Register listeners for specific events:

EventListener<ComputeEventParameters> listener = params -> {
System.out.println("Job " + params.jobId() + " status: " + params.status());
return CompletableFuture.completedFuture(false); // Keep listening
};

client.compute().listen(IgniteEventType.COMPUTE_JOB_COMPLETED, listener);

Listener return values:

ReturnBehavior
falseKeep listener active
trueRemove listener after this event

For synchronous handlers:

EventListener<ComputeEventParameters> listener = EventListener.fromConsumer(params -> {
log.info("Job completed: {}", params.jobId());
});

Code Deployment

Jobs require their classes to be available on executing nodes. Deploy code using deployment units:

// Create deployment unit from JAR
DeploymentUnit unit = DeploymentUnit.fromPath(
"my-jobs",
"1.0.0",
Path.of("my-jobs.jar")
);

// Deploy to cluster
client.deployment().deployAsync(unit).join();

// Reference in job descriptor
JobDescriptor<String, String> descriptor = JobDescriptor
.<String, String>builder("com.example.MyJob")
.deploymentUnits(List.of(new DeploymentUnit("my-jobs", "1.0.0")))
.build();

Design Constraints

  1. Stateless jobs: Jobs should not maintain state between executions. Store state in tables if needed.

  2. Serializable arguments: Job arguments and results must be serializable for network transfer.

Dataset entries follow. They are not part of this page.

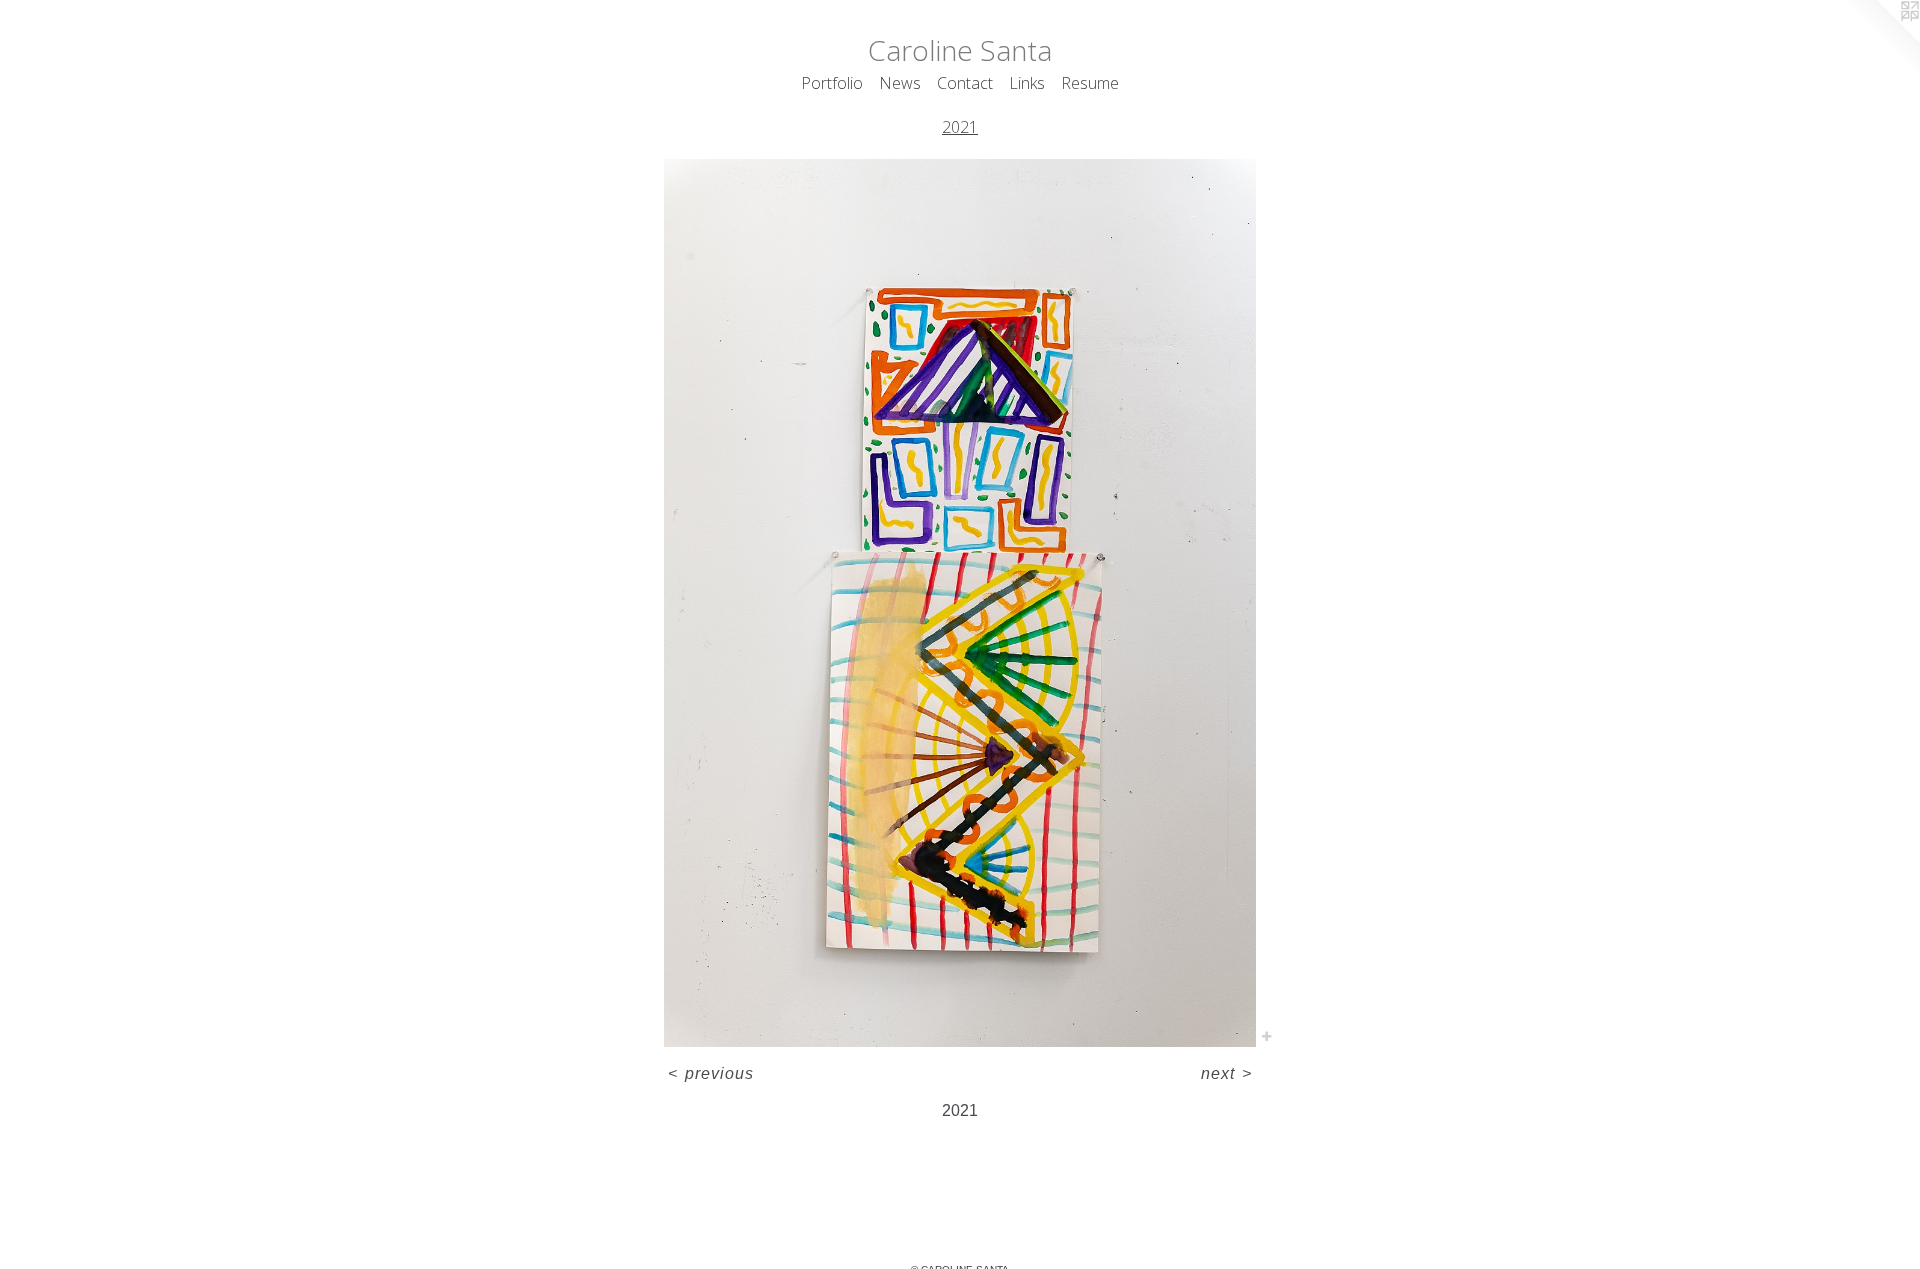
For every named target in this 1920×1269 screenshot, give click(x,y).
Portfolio (832, 83)
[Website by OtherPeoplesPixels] (1880, 40)
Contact (965, 83)
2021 (960, 127)
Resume (1090, 83)
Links (1027, 83)
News (900, 83)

  3. Failover scope: Automatic failover handles infrastructure failures only. Application exceptions propagate without retry unless maxRetries is configured.

  4. Event ordering: Listeners execute in registration order per event, but no global ordering across nodes.

  5. One-shot listeners: Return true to auto-unsubscribe. Useful for waiting on specific events.

  6. Thread pool bounds: The executor thread pool is bounded. Long-running jobs can block other jobs.